Female subjects who were to receive the axillary extracts were recruited from among the members of the university community. The 19 subjects who completed the study ranged in age from 19 to 32. All met the following criteria: “gynecological maturity” (as defined by Treloar et al. (1967) as menstruating for at least 7 years), nulliparous, not currently (nor within the last 3 months) using oral contraceptives nor an I.U.D., and a willingness to make a daily entry of basal body temperature (BBT), sexual behavior, and menstrual occurrence. Each potential subject who met the criteria and indicated her interest in participating was asked whether her menstrual cycle was normal (29.5 + 3) or aberrant (<26 or >33 days) in length (Cutler et al., 1979, 1985; Vollman, 1977). Those who indicated a normal-type cycle length were included in this study; the women with aberrant cycle lengths were diverted to the “male axillary extract” experiment (Cutler, Preti, Huggins, Garcia, and Lawley, 1986). All subjects also agreed to provide a blood samples for steroid analysis during 3 days of one week in the luteal phase of the last menstrual cycle studied.
Seasonal Constraints. This experimental protocol was designed to accommodate to the potential for a seasonal fluctuation in sexual cycles. Two relevant seasonal influences are the lunar and the annual geophysical cycles (for a brief review see Cutler, 1980). It has been shown that lunar and menstrual phase locking occurs (Cutler, 1980; Friedman, 1981). In the autumn, a maximum number of menses occurs concomitantly with the full moon (Cutler, 1980; Cutler et al., in preparation). For this reason we designed the experimental protocols in an attempt to minimize the potential influences of either of these geophysical effects on the experiment by (1) collecting extracts in the autumn of one year, storing them at -600C, and applying them (after thawing) in the autumn of the following year, and (2) selecting those autumn donors whose menses onset occurred within 1 week of the full moon.

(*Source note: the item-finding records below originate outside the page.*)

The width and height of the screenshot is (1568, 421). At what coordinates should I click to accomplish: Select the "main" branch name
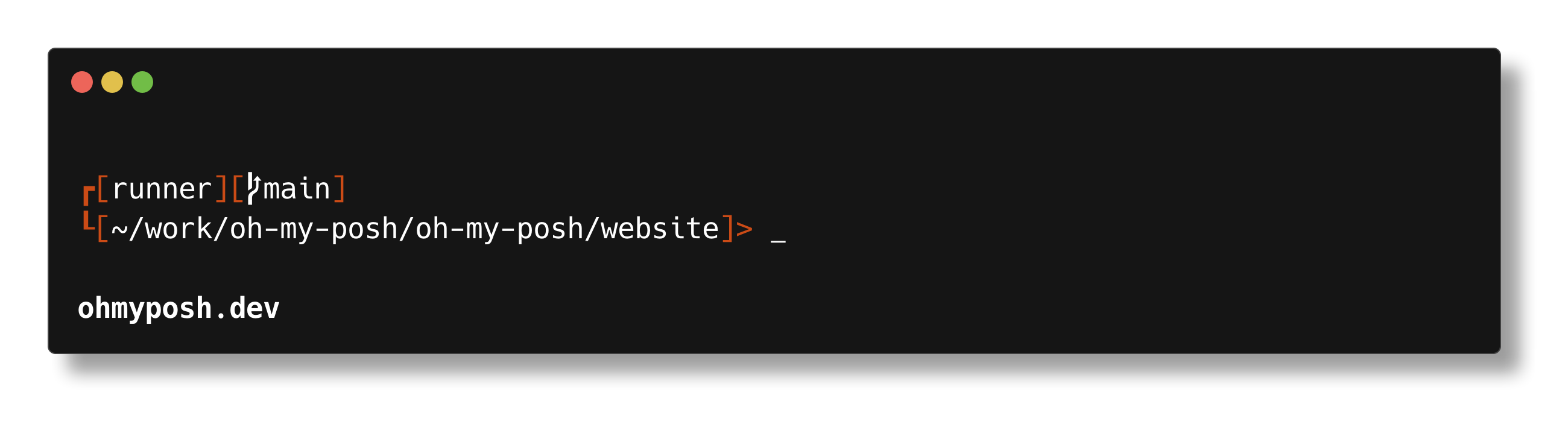[x=297, y=189]
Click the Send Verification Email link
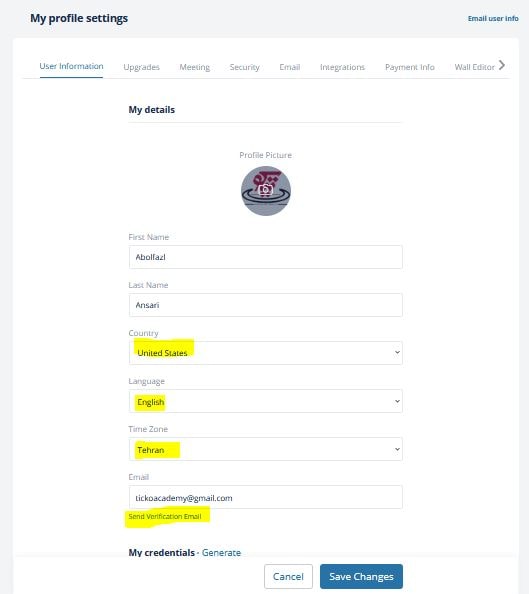Viewport: 529px width, 594px height. click(x=165, y=516)
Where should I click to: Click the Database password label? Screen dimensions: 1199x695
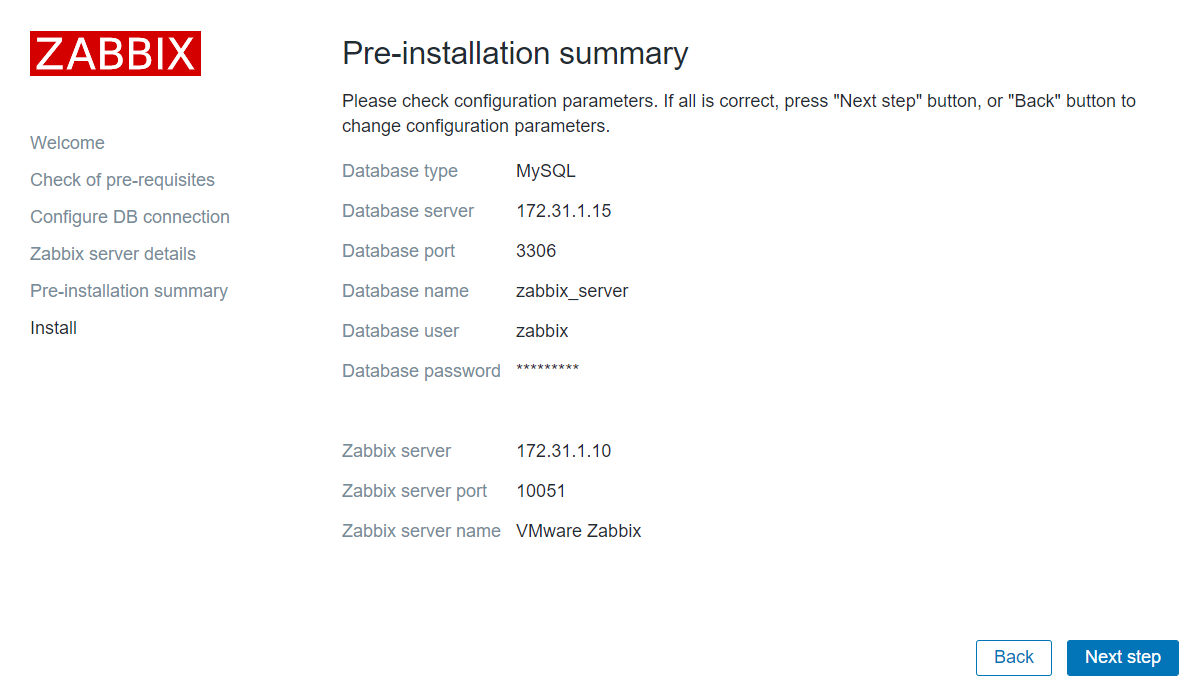421,371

Experimental protocol. Each subject was provided with BBT charts, BBT thermometers and a calendar card to record sexual behavior. Instructions for their use were given by a female technician who was blind to the purpose of the study. Subjects were unaware of the true nature of the stimuli; they were told that they were receiving “natural fragrance” extracted into ethanol. The informed consent form had two paragraphs pertaining to this 2. Thus, the study was double-blind. Subjects were randomly assigned to group C, female axillary extract/ethanol or group D, blank/ethanol. The average age of the C group (n=10) receiving female extract was 25.5 years while the average age of the D group (n=9) receiving blank/ethanol was 21.5 years.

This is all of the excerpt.